To do:
1. In the magazine spoof posts, what name did Strumpet take in 1865?
2. Write the next part of the magazine spoof posts, picking up after their last sentence.

====== Exercise passage

Friday, May 28, 2010

ennui, 1907

ennui (one of the trendy magazines that never never capitalized the first letter of its name) was the preferred monthly journal of those who preferred to ...well you know.  Not interested in this or that, they seldom looked forward to their ennui each month, but a subscription just seemed to drag on forever and a day. Lacking any focus in life, getting the subscription stopped was just more than they could focus on, so that wasn't an option, either.  Still published today, each copy of ennui is universally greeted by its subscriber with a "meh" and then tossed onto the coffee table where it gathers dust until someone gets around to just throwing it away.

Thursday, May 6, 2010

Strumpet, 1790

Strumpet, or "The Monthly Rag" as it was known to its readers, infused itself with "all things that a tart, trollope or prostitute should know."  Articles covered the the practicle (That Ooze Coming From Your Cooz, Diseases of Love That You Should See A Barber About) as well as the Whimsical - the serialized version of "Peter's Explorations of Virginia" - were also popular.

In 1865 the magazine changed its name to The Hooker's Monthly.  Publication ceased in 1968 when the concept of "Free Love" really became free to all. Outstanding content and the magazine's staff were then merged with Business Weeky, since "screwing someone over for a healthy profit" now happened in Board Rooms around the world.

============
====== Dataset content

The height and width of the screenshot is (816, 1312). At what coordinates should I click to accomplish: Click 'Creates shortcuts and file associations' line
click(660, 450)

============
====== Dataset content

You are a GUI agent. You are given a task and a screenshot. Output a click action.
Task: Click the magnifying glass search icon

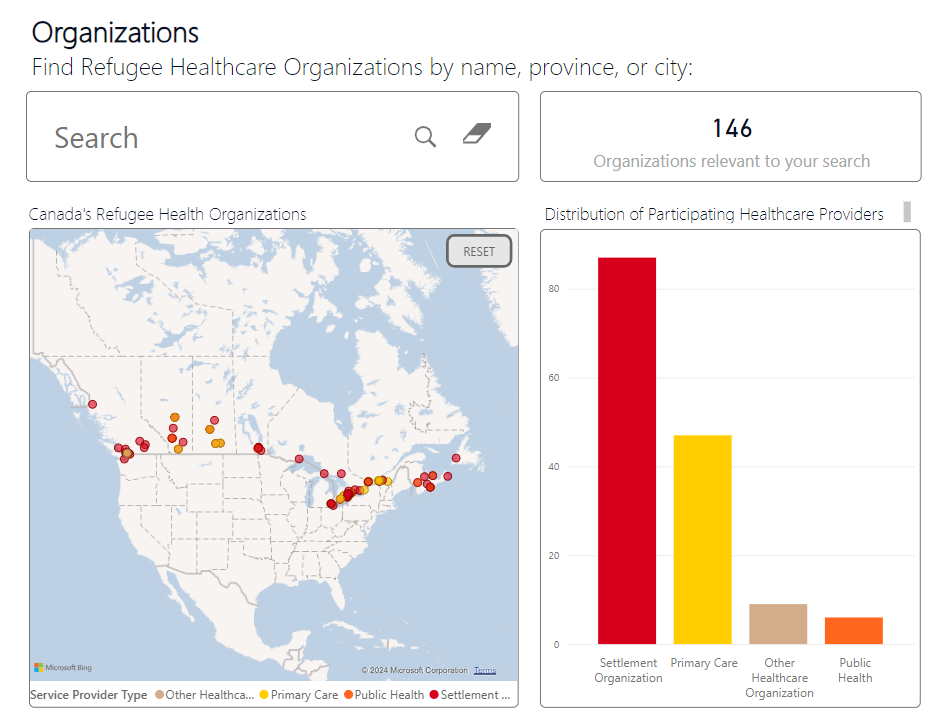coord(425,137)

============
====== Dataset content

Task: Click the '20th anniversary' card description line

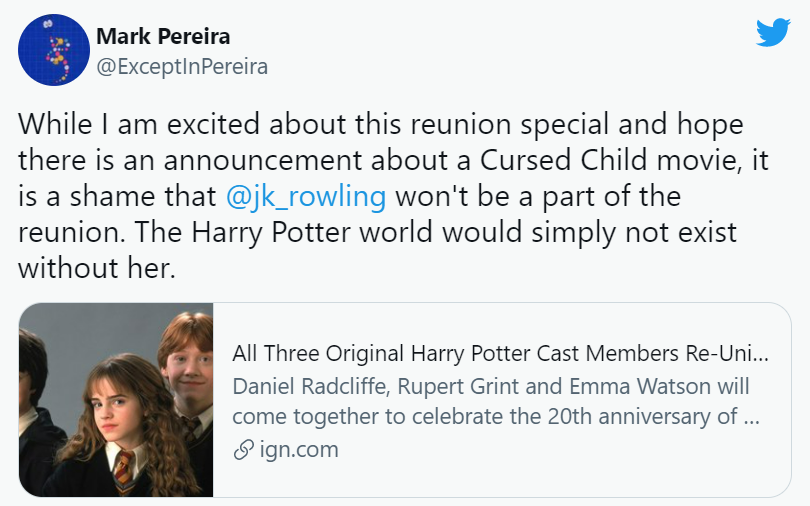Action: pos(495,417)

============

Outputs for the tasks:
1. The Hooker's Monthly

2.
Tuesday, May 4, 2010

Rubens, 1877

As strange as it may seem - before there was a Calvin Klein, there was a time when a woman of ample proportions was a valuable asset, an object of desire, and the aspiration of many a man who found their lusciousness an automatic ticket to get ones "schwing" on.  Rubens, named for the dutch artist and lover of babes who got back on, catered to those curvy cuties and their love of being pampered. Milk baths, being feted by wealthy men, gowns, corsets and summers in Newport, Florence and Bergdoff's - ah, such was their way of life. Popular with all, even those born with a naturally lean body type, the magazine prospered into the early 1920s when  skinny, chain smoking, flat chested flappers became all the rage.  And because one's beads did not hang in a straight line down ones chest when one possessed a 42" EE cup, Rubens faded into the Pantheon of the passed periodical.  Tis a pity.